Thomas McConkie: Yeah. Right. That's something I really stress in a mindfulness practice. It's easy to believe that when you hear the word 'Mindfulness', you're like, "Oh, I don't know what that is", or "I've heard what it is, but I don't do it". Mindfulness in its essence is who we already are. Right?
We're this aware presence, and it's a choiceful awareness. We can be creative with our awareness. That's all mindfulness is. We're all at our very hearts. Mindful, and we just need some reminding.
Aryel Cianflone: Yeah. For people who are listening to this and they're like, "Oh my gosh. This is totally ..." I keep saying 'Resonating', but give me a different word. Anyway, for people who are listening and feeling like this really is resonating with them, what would be a next step or article or a book or something that you feel like is really helpful and progressing that path or developing those generative listening skills?
Thomas McConkie: Yeah. There's a wealth of resources out there. One thing I tell people is to be discerning. There are a lot of teachings out there, a lot of different schools and styles of practicing mindfulness.
I encourage people to really be discerning, and if they don't resonate with a particular teaching, that's okay. I mean, after 20 years, there have been teachers that I study with for an hour. I go to a single class, a single talk, and I take it in, and I move on, and then there are teachers that I've been studying with for almost 20 years, and it's just a bottomless well and I sense there's something in it for me. For people who feel like, "Yes. What this guy is saying right now, it's landing in me. I know it means something and I want to pay more attention to it", I would say to just follow your nose, and reserve this right of refusal.
If one teaching isn't resonating, feel free to move to the next, and I promise over time, you'll come across something. It's like, "Woah. I need to spend a little bit of time here", and that's a really satisfying thing to come into that relationship with a teacher or with the teaching.
Aryel Cianflone: Yeah. Thank you so much for taking the time, Thomas. I mean, every time I sit down with you, I just feel like, "Wow. I really did learn some things that's meaningful and that's beneficial." I mean, even also when I'm listening to your podcast every time, it's like a moment to just breathe out and be calm, and yeah, pay attention to how we pay attention.

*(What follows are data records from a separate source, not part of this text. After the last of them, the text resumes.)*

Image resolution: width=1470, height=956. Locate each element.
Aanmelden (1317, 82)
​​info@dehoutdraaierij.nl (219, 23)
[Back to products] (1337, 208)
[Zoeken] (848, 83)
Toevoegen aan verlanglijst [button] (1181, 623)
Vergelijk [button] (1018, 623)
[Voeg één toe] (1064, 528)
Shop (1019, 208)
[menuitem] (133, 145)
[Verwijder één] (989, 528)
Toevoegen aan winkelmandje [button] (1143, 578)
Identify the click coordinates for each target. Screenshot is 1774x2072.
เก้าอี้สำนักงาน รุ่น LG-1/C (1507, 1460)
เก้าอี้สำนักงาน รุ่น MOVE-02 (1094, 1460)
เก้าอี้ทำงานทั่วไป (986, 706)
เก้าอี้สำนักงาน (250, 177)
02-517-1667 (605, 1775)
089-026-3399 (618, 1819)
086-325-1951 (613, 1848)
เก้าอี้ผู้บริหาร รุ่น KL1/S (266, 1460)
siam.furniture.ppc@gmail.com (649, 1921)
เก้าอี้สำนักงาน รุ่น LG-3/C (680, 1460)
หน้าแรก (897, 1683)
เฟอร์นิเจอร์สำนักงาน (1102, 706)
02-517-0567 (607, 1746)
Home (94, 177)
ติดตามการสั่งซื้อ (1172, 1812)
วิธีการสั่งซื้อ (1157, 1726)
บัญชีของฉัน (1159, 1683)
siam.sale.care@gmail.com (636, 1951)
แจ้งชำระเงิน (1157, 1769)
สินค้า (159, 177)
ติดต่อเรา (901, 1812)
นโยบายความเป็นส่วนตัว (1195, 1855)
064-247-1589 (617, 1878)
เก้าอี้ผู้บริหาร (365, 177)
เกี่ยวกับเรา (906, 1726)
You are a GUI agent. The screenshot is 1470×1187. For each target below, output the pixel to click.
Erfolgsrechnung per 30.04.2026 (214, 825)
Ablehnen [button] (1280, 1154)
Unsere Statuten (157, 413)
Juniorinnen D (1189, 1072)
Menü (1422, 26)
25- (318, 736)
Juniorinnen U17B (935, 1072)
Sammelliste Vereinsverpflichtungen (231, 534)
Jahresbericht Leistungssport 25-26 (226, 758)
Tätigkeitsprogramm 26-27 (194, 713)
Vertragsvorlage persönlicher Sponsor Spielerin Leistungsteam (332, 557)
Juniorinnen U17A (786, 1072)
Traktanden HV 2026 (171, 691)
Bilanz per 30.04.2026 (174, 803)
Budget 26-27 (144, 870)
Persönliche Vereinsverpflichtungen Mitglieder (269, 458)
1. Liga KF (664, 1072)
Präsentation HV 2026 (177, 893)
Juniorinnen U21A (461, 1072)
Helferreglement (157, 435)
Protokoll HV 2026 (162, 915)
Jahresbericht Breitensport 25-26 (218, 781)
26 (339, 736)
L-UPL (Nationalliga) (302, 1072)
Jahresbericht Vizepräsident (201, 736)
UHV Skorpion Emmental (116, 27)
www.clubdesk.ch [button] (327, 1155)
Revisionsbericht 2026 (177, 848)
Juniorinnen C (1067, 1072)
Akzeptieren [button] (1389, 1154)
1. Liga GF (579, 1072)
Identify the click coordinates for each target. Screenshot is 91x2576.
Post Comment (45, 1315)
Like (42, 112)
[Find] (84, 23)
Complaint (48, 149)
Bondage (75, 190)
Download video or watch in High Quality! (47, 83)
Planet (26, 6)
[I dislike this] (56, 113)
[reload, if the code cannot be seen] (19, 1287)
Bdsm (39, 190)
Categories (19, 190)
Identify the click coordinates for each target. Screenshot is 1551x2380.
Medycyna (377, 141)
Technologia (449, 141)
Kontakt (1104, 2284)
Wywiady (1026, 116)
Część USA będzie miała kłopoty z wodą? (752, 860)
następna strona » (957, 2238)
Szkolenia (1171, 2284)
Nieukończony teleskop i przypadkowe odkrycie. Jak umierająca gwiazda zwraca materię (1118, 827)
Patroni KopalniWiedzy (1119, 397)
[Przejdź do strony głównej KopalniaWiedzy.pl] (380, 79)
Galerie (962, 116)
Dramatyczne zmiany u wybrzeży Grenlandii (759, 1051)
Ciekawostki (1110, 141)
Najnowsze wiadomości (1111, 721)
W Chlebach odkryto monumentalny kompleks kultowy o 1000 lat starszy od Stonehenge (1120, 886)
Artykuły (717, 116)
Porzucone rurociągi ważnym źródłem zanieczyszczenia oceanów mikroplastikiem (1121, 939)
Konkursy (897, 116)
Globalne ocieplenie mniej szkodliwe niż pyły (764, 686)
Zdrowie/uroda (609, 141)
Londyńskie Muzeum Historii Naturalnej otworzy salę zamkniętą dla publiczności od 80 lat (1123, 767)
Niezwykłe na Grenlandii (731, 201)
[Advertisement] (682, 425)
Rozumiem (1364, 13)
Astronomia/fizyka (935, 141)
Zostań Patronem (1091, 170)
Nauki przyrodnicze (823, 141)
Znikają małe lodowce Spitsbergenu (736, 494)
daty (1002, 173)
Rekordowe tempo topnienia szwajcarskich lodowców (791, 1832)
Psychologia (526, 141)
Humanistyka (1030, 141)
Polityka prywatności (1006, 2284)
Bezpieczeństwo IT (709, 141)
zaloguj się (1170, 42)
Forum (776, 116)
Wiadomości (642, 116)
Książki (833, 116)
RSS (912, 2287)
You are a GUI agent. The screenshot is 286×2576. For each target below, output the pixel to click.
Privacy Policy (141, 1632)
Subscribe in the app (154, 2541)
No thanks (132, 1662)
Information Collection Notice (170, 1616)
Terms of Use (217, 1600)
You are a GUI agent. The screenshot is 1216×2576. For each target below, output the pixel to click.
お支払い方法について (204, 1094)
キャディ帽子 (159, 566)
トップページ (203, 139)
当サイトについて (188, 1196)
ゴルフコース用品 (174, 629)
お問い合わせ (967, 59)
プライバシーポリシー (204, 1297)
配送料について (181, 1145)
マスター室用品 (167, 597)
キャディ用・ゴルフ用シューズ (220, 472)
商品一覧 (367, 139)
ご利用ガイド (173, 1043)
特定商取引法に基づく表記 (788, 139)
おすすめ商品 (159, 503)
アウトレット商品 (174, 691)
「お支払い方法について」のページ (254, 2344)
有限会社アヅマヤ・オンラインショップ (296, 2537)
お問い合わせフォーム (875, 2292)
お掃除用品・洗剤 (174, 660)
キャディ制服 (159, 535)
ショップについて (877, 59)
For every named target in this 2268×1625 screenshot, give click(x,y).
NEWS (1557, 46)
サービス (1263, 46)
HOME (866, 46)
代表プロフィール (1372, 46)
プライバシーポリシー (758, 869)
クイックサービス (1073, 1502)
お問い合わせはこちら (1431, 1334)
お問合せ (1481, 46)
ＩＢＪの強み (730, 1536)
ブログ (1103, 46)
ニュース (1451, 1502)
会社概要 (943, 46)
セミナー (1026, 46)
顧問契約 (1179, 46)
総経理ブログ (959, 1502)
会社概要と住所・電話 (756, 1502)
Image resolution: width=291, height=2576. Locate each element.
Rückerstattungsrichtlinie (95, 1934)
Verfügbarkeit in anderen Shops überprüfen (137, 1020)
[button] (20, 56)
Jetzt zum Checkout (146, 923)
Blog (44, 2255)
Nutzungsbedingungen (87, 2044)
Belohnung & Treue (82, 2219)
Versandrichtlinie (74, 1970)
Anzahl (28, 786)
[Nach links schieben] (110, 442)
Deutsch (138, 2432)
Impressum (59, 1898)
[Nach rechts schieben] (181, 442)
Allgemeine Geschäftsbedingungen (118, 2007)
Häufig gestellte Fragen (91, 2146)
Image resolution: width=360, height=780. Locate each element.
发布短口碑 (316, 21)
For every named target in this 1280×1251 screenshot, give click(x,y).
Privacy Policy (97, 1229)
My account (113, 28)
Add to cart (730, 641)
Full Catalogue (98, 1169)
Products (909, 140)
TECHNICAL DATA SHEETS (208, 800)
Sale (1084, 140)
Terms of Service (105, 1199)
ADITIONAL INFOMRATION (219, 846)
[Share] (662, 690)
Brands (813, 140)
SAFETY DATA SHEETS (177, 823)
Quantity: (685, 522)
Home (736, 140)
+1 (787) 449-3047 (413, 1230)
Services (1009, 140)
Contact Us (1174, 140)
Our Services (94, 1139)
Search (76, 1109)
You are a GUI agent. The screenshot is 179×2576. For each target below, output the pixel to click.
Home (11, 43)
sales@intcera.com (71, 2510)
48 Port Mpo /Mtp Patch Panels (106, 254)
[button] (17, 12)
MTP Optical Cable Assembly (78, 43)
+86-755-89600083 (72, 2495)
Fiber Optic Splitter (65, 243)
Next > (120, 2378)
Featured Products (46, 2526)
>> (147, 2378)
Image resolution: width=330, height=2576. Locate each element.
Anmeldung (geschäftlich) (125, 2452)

Thomas McConkie: Thank you, Aryel. Yeah. I appreciate that. Yeah. Mindfulness+, it's a podcast.
Like I said, there's a lot of good mindfulness teaching out there. Mindfulness+ incorporates more of the developmental components, so that's something that I'm really passionate about and I love to share on the podcast, so you can check that out.
Aryel Cianflone: Thank you so much.
Thomas McConkie: Yeah. Thanks, Aryel. It's good to be with you.